The first few weeks are great. Everyone is helpful, friendly, and more than willing to get you get up to speed. But then reality sets in. You have to prove yourself. You have deadlines. You are accountable for objectives. With time, the job you left feels less and less distinct from the job you now have, and the good place daydreams begin again.
What happened? Was the good place a mirage? Did the new employer trick us by waving a falsely positive facade? Or was it our fault. Maybe the allure of the unknown was intoxicating. After all, what’s more exciting than the untested promise, enticing prospects, and general excitement stemming from “newness.” We call this the Good Place Effect.
Named for the television show The Good Place, the Good Place Effect is the idea that <spoiler alert> even a heavenly locale can quickly become the contrary. The leaders you once saw as angels are now demons, and the people who you thought were specially selected to be there are just as flawed as everyone else.
In truth, the grass is rarely greener. Research shows we tend to overestimate how happy we’ll be in a new environment. In one study, psychologist Daniel Kahneman found that Midwesterners expected residents of Southern California to be happier when actually, both groups ranked themselves the same in overall life satisfaction. Kahneman calls this a focusing illusion: Easily observed and distinctive differences between locations are given more weight in such judgments than they will have in reality.
Another reason for the Good Place Effect is that we tend to underestimate the social capital that comes with being in a job for a longer tenure. It takes time for place attachment—the feeling of being emotionally bonded—to develop. Extensive research has shown that place attachment and social capital are key indicators in predicting happiness. It’s how we form trusting relationships, build credibility, and construct social cohesion. And it is reliant upon accumulated years of interacting.

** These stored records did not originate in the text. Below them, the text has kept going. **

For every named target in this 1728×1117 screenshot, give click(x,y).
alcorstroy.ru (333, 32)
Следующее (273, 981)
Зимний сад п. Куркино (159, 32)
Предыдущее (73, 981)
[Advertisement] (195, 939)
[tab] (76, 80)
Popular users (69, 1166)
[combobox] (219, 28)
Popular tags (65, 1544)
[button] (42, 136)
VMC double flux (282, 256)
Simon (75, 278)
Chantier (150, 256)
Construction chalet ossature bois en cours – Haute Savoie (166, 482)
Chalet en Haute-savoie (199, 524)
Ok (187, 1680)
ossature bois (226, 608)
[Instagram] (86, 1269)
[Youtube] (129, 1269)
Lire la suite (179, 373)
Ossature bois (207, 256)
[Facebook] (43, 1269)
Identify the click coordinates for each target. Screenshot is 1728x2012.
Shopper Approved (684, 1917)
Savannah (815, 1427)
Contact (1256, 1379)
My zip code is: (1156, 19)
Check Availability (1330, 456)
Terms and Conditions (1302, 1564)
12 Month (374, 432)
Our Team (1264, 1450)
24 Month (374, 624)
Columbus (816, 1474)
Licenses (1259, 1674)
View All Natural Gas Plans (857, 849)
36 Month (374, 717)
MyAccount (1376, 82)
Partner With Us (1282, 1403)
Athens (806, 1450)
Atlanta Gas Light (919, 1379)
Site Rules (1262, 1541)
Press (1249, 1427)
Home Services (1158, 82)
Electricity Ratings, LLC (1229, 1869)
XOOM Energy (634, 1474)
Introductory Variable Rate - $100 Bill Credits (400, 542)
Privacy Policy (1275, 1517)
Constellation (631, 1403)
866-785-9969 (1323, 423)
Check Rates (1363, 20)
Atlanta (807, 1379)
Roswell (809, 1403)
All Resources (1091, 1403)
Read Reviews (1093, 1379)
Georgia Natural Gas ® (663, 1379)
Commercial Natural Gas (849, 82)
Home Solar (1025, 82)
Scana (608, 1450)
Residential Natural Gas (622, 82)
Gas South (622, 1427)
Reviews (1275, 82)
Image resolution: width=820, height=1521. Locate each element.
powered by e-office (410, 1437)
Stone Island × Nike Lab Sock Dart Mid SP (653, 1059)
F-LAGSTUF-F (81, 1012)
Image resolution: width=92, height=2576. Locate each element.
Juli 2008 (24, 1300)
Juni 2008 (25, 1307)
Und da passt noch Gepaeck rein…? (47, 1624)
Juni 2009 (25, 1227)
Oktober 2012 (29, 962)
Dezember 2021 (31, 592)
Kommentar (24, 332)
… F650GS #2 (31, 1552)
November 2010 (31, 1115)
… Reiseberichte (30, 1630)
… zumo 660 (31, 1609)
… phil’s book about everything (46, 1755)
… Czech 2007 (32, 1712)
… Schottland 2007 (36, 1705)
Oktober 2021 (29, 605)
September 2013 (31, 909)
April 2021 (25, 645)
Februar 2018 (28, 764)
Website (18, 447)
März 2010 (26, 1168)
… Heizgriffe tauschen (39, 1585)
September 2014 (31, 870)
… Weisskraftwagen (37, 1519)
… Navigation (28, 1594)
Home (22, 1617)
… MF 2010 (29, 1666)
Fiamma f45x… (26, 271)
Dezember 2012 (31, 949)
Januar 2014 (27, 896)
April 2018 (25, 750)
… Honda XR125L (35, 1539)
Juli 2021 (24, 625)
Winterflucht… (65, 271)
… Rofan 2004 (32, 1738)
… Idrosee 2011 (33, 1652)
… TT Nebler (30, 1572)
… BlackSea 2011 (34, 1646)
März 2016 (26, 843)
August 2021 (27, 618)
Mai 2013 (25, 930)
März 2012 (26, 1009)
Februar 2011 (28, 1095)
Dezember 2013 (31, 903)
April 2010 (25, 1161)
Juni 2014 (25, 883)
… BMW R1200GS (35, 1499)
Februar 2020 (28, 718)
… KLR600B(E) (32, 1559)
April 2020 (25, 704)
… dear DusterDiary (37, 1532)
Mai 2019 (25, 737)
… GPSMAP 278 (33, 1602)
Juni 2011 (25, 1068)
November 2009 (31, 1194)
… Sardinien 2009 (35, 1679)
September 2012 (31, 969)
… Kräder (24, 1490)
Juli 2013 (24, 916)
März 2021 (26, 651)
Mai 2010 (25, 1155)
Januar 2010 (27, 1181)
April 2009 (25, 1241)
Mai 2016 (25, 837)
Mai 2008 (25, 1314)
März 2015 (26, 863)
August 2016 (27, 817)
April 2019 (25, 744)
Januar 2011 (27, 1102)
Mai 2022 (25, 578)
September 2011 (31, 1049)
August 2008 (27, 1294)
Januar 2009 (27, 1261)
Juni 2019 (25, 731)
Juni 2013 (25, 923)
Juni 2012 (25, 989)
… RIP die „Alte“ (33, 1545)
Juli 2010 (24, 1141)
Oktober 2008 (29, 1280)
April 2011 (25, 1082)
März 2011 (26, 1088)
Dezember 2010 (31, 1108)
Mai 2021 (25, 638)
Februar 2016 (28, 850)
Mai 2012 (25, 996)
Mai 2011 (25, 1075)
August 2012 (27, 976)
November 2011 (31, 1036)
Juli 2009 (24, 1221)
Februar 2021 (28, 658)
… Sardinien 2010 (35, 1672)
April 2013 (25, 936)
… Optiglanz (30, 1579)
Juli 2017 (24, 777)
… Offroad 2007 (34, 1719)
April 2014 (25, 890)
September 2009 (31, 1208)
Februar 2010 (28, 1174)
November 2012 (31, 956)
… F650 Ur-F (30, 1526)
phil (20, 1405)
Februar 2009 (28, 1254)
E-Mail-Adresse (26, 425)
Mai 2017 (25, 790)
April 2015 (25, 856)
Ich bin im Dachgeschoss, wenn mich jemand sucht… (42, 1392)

I’m not suggesting you stay in a horrible workplace; of course there are toxic environments with toxic leaders. I am suggesting that in most circumstances, leaving should not be your go-to response. There are too many in the workforce who are career good place seekers (i.e, job hoppers). I was recently at a conference where the speaker stated that the average tenure at a job is 1½ years. That’s barely enough time to learn how to get to the breakroom, let alone see a project to completion or learn any marketable skills that can help you in your next role.
Don’t fall victim to the Good Place Effect. Leaving a solid position with a respectable organization and decent people for the unknown is not a guaranteed path to happiness. Sure, it will give you a short-term bump, but unless you determine what you truly want from your career, your discontent will continue to resurface. Take it from someone who has experienced bouts of skepticism, the good place exists; you just need some introspection to get there.